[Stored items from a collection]
════════════════════

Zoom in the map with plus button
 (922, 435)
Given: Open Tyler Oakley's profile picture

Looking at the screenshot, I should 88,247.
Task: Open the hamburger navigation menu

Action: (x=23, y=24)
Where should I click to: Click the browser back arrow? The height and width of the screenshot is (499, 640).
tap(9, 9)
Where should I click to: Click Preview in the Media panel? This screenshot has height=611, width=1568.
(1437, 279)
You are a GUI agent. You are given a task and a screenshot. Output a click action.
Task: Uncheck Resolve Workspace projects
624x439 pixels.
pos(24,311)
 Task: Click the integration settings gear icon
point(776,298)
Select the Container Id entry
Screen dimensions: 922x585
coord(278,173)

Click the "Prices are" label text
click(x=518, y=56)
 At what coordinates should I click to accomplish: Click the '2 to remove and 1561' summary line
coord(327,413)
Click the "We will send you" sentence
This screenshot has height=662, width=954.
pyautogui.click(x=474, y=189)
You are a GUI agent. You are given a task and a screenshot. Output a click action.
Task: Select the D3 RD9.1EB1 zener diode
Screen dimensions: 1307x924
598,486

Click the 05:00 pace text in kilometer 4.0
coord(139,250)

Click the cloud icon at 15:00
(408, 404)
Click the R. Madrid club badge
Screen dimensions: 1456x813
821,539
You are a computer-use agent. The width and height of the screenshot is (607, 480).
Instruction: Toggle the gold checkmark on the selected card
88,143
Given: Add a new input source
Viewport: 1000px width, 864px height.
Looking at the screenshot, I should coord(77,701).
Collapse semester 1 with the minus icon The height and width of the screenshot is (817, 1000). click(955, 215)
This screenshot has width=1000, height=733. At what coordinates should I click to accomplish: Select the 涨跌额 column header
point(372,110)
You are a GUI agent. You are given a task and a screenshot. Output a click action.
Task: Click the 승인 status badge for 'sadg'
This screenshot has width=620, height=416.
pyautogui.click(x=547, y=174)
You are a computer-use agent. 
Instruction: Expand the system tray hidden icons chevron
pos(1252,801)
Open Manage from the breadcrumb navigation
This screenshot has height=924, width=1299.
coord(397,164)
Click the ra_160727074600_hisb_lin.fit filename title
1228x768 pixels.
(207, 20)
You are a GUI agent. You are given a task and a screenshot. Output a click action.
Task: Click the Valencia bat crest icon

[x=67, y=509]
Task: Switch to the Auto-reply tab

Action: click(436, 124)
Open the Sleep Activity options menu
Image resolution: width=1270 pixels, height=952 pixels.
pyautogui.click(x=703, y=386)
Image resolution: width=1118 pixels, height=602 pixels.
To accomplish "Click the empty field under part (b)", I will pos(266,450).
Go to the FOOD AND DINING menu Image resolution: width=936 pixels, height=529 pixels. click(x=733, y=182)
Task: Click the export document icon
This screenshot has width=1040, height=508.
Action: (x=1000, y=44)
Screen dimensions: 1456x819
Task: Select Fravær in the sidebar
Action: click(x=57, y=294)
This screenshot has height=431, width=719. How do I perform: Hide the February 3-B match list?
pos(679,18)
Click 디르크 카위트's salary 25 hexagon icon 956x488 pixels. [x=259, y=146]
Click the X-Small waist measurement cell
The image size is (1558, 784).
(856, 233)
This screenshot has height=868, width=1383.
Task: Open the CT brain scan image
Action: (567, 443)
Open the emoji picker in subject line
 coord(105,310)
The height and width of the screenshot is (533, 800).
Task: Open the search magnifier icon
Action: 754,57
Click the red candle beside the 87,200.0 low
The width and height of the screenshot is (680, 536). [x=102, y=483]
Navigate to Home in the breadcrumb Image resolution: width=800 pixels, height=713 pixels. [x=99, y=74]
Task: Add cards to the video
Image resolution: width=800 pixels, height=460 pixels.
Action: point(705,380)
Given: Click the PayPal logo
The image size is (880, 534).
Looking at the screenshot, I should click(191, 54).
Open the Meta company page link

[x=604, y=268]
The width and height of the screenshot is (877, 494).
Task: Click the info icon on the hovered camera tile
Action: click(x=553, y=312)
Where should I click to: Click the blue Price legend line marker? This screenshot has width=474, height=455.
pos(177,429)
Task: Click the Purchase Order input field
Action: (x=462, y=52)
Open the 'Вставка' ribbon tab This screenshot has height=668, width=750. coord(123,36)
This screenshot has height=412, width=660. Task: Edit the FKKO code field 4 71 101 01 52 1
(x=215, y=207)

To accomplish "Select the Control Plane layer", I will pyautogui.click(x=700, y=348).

════════════════════

Reproduce the lines from the line with "Given: Add a new input source" to the line with "point(372,110)", changing "column header" to "column title" and leaving everything else the same.

*EXERCISE RESULT*
Given: Add a new input source
Viewport: 1000px width, 864px height.
Looking at the screenshot, I should coord(77,701).
Collapse semester 1 with the minus icon The height and width of the screenshot is (817, 1000). click(955, 215)
This screenshot has width=1000, height=733. At what coordinates should I click to accomplish: Select the 涨跌额 column title
point(372,110)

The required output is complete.